Graham Porter’s gardening: Sleeping beauties
Dec 4 2010 by Our Correspondent, Huddersfield Daily Examiner
FOR those of us with a few Hellebores in a shady corner of the garden it might seem a little early to be highlighting these early spring delights.
But if you get down on your knees and take a look, you might be surprised at the beginnings of a new season. The basal buds are just poking through the soil and it is time to cut back the old foliage from the summer to allow light and air in for these sleeping beauties.Let the winter sun kiss them and wake them up so that by late January your garden can once again enjoy the magic of those flowers.
Although the most popular hybrids these days are the Helleborus x hybridus types with their purple, pink, cream and yellow flowers, there are a number of other true species that are worthy of a position in the garden that not only have excellent floral displays to enjoy but can give a very good foliage display as well.
The Corsican Hellebore, H. argutifolius, has pale green flowers that are supported by some beautiful dark green leathery leaves. This species is well able to cope with heavy soils in dappled shade and can give ground cover in summer with its good foliage. The Christmas Rose, H. niger, with its white flowers from December onwards, is worthy of a garden position for its flowers alone but its foliage gives an added dimension in summer and autumn. Helleborus purpurescens from Eastern Europe has beautiful pink and purple flushed flower petals that are followed in summer by elegant leaves. It prefers an acidic soil in dappled shade.
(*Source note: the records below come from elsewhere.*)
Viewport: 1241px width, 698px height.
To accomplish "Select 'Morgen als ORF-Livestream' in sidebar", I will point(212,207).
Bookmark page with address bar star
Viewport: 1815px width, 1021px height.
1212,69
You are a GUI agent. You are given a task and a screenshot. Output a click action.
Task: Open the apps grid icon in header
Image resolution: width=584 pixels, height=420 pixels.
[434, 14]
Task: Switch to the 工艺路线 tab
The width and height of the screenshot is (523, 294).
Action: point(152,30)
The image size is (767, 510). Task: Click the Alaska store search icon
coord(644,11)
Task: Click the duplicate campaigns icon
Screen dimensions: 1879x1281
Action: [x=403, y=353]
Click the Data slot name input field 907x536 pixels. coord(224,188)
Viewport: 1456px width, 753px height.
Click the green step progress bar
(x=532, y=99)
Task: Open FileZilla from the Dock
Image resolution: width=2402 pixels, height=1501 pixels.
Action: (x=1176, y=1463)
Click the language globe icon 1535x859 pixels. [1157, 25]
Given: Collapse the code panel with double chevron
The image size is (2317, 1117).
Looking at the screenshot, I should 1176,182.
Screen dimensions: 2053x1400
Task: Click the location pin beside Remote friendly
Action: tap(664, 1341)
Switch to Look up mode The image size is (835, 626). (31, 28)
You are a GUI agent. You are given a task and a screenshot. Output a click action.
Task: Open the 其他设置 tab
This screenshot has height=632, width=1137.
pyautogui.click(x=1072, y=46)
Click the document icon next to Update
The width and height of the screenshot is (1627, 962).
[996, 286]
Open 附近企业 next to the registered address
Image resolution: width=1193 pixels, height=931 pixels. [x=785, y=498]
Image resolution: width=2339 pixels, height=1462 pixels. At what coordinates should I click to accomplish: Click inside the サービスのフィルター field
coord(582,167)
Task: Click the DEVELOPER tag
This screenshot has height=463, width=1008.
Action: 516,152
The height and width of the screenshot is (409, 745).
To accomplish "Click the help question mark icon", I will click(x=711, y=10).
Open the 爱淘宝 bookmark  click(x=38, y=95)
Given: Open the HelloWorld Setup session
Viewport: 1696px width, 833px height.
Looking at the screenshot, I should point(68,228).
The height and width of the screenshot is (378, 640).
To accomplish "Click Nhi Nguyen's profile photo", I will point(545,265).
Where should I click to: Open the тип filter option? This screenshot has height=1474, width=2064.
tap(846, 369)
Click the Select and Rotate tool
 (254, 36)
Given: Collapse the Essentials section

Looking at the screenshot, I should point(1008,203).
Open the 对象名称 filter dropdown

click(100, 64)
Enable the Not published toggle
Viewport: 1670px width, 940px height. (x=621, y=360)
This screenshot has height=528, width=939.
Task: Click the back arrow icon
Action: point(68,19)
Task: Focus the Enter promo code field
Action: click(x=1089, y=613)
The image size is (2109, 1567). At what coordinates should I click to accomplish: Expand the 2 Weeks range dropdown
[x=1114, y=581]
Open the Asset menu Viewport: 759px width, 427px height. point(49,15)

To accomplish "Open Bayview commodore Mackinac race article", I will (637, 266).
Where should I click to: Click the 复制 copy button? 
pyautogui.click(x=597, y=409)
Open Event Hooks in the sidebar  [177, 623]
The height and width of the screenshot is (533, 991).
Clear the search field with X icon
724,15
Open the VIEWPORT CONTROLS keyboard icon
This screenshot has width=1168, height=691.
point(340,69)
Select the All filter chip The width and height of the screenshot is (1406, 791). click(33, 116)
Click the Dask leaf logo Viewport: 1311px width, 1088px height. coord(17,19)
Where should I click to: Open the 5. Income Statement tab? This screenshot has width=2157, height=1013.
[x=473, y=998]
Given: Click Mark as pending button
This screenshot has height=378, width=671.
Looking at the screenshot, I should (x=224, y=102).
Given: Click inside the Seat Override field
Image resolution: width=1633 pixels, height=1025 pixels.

The Lenten Rose, H. orientalis is a prolific flowerer once established and the new leathery foliage rises up through the flowers to eventually cover them completely for the summer months.
Of course, the Helleborus x hybridus types will dominate displays in garden centres and nurseries but it worth searching out some of these other species to add colour and interest to your winter garden, remembering that, on warm winter days, a lone Queen Bumble Bee will take advantage of this extra source of pollen and nectar from whose activities you can harvest the seeds later in the summer to grow some more Hellebores.